Leave the pictures out and give every entry again exactly.

[Items from a data source]
────────────────────

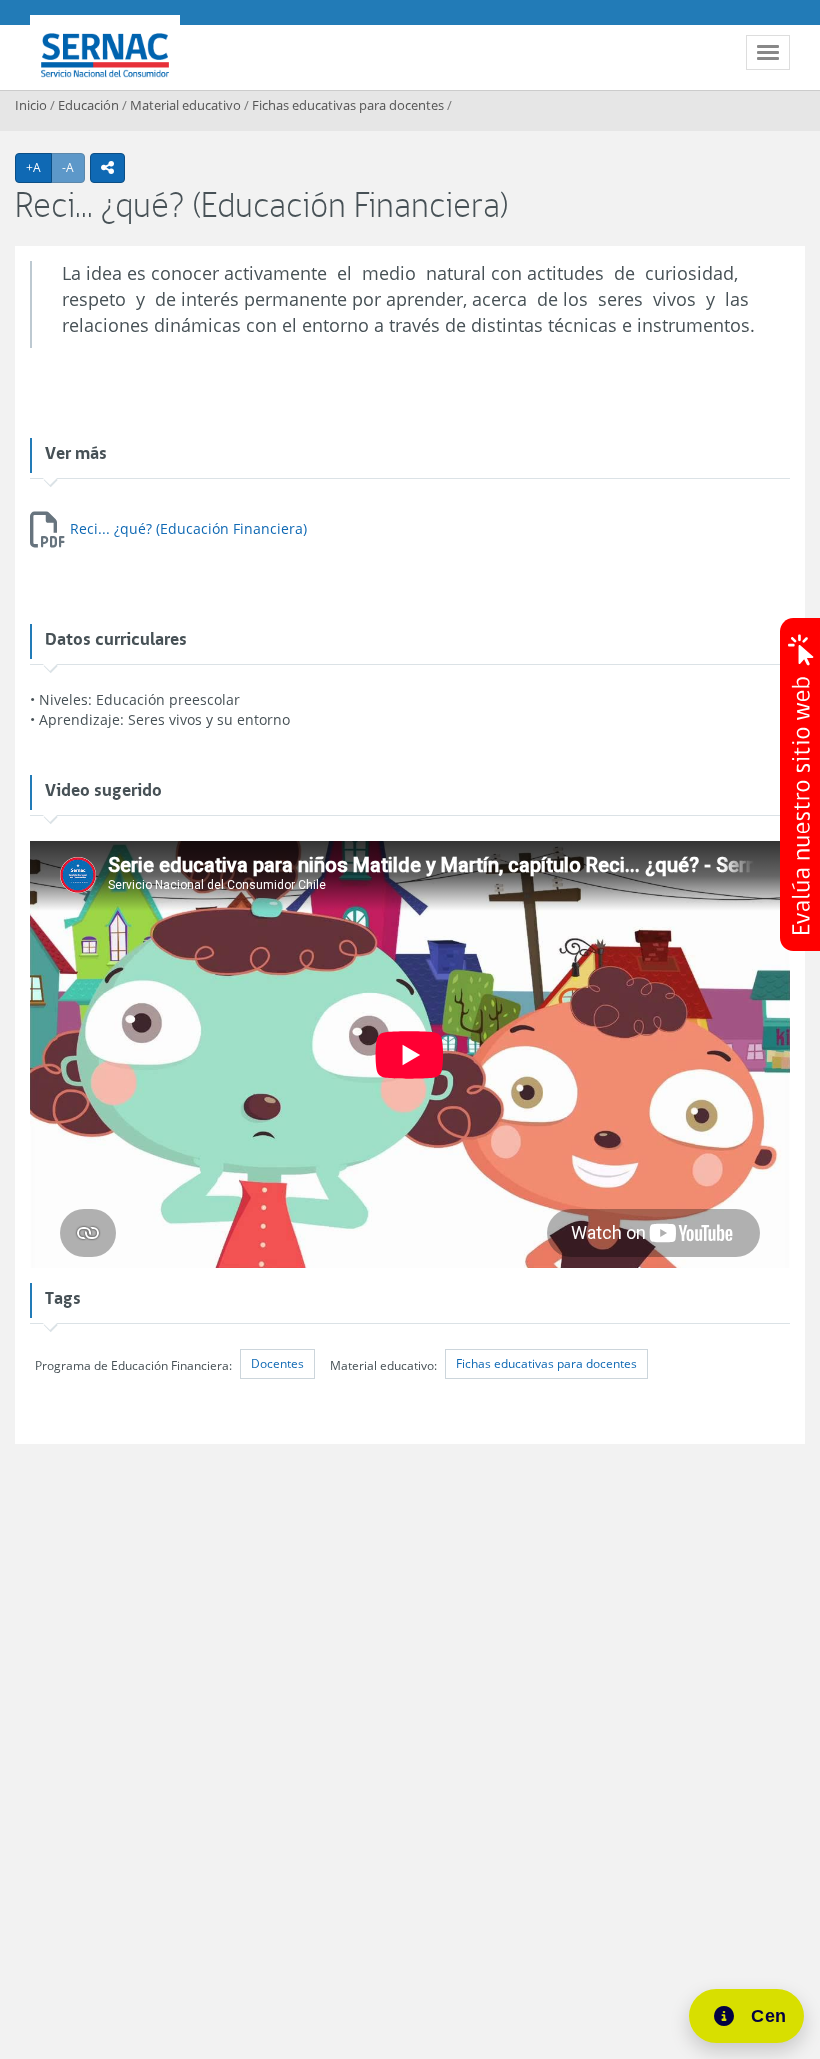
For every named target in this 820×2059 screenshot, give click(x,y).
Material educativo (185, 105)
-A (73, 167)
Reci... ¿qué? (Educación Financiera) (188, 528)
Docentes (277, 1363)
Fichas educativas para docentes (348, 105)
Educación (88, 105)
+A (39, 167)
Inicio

────────────────────

## Your response
For every named target in this 820×2059 screenshot, give click(x,y).
Material educativo (185, 105)
-A (73, 167)
Reci... ¿qué? (Educación Financiera) (188, 528)
Docentes (277, 1363)
Fichas educativas para docentes (348, 105)
Educación (88, 105)
+A (39, 167)
Inicio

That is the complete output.